- Born: October 3, 1788 Tiverton, Rhode Island, U.S.
- Died: November 15, 1845 (aged 57) Hancock County, Illinois, U.S.
- Known for: Murdered by Anti-Mormon mob

= Edmund Durfee =

Later-Day Saint martyr

Edmund Durfee (Durfy) Sr. (October 3, 1788 – November 15, 1845) was an American settler and early member of the Latter Day Saint movement who is remembered as a martyr by Latter-day Saints.

==Biography==
Born in Tiverton, Rhode Island, Durfee was a farmer, carpenter, and millwright. He married Magdalena Pickle, and they later became the parents of thirteen children. The Durfees joined the Church of Jesus Christ of Latter Day Saints in the 1830s in Ohio. After being driven as religious refugees from Mormon settlements in Ohio and Missouri (see Missouri Executive Order 44), they moved to Morley's Settlement in Hancock County, Illinois, about 25 miles due south of Nauvoo, Illinois.

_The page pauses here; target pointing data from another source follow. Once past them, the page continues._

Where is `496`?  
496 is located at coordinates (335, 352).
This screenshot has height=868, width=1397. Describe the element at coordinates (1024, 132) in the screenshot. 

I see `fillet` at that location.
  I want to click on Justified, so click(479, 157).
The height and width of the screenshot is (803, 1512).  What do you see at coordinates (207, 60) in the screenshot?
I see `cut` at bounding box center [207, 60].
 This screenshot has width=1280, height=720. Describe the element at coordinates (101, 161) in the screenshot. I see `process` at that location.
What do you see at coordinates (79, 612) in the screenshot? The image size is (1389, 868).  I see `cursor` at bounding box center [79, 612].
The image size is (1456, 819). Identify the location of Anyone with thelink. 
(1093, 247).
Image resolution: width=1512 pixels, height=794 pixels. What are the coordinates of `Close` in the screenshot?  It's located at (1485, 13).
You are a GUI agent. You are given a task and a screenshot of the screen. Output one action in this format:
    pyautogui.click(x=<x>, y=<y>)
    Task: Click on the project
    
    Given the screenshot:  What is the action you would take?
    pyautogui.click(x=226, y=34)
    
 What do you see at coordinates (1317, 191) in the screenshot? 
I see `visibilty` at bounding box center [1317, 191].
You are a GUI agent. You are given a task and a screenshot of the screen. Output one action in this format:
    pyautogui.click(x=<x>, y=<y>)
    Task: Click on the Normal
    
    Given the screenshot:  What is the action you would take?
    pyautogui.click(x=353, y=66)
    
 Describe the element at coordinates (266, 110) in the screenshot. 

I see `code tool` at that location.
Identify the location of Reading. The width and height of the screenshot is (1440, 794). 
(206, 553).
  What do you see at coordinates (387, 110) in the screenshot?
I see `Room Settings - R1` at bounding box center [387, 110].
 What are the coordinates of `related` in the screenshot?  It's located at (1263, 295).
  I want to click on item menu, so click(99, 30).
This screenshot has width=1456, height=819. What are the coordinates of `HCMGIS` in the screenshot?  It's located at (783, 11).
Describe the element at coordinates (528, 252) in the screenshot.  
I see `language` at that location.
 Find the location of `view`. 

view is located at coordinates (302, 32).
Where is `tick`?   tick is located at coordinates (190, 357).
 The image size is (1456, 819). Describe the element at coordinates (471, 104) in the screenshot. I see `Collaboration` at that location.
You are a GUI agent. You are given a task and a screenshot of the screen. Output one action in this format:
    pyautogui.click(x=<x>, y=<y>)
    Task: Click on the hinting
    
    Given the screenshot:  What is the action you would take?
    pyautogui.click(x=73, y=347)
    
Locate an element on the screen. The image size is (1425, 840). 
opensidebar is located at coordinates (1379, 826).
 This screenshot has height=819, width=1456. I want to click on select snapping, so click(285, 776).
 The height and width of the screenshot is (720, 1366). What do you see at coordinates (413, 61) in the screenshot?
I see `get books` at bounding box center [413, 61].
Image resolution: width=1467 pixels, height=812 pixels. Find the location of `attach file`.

In September 1845, a mob of anti-Mormon arsonists rushed upon Morley's Settlement. They burned down the Durfee home and, shortly thereafter, burned down the homes of dozens of other Mormon families. The morning following, Solomon Hancock sent word of the burnings to President Brigham Young in Nauvoo:

"Dear Brother,

I will agreeably to your request send you some of the particulars of what has been done. On the other side of the branch, it is a scene of desolation. On Wednesday the 10th all of a sudden, the mob rushed upon Edmund Durfee and destroyed some property, and set fire to both of his buildings. . . On the morning of the 11th they again set fire to the buildings of Edmund Durfee, and fired upon some of his children without hitting them; they then proceeded to the old shop of Father Morley's and set fire to both his shops. In the afternoon the mob came on again and set fire to Father Whiting's chair shop, Walter Cox, Cheney Whiting, and Azariah Tuttle's houses. At evening they retreated back again. . . Last evening they set on fire three buildings, near Esq. Walker's; and this morning we expect them to renew their work of destruction . . . The mob is determined to destroy us.

The mob have burned all houses on the south side of the branch, and left last evening for Lima; said they would return this morning as soon as light, and swear they will sweep through and burn everything in Nauvoo."

== Death ==

After losing their home to the arsonists, the Durfees, with other homeless residents, fled to Nauvoo for safety. Edmund and other men returned to Morley's Settlement to harvest their crops on November 15, 1845. They lodged with Solomon Hancock in his unburned home about one-half mile northeast of Lima, Illinois. Late that evening, nightriders set fire to hay in the Hancock barnyard. Awakened, the Mormon men rushed outside to fight the fire. Edmund Durfee, who was age 57 at the time, was shot in the back and killed. Durfee's attackers were identified and arrested, but never brought to trial, even though "their guilt was sufficiently apparent," according to Illinois Governor Thomas Ford. Edmund was buried near his brother, James Durfee, in Nauvoo's Parley Street Cemetery.

Durfee has since been described as "one of the most inoffensive men in the country." "Some of the mob engaged in the tragic affair afterwards boasted that they had shot Durfee in order to win a wager of a gallon of whisky, that the stack had been set on fire to cause an alarm and draw the men out, and that by killing him they had won the whisky."

Following his murder, Edmund's family participated in the Latter-day Saints' forced exodus from Nauvoo in 1846. Edmund's widow, Magdalena, died during the hard journey near present-day Council Bluffs. His daughter, Tamma Durfee Miner, buried both her baby, Melissa, at Montrose, and her husband Albert Miner, in Iowaville, along the Mormon Trail. Eight Durfee children – Martha Durfee Stevens, Tamma Durfee Miner Curtis, Dolly Durfee Garner, Delana Durfee Dudley, Abraham Durfee, Jabez Durfee, Mary Durfee Carter, and Nephi Durfee – went west with the Latter-day Saints and settled in Utah Territory.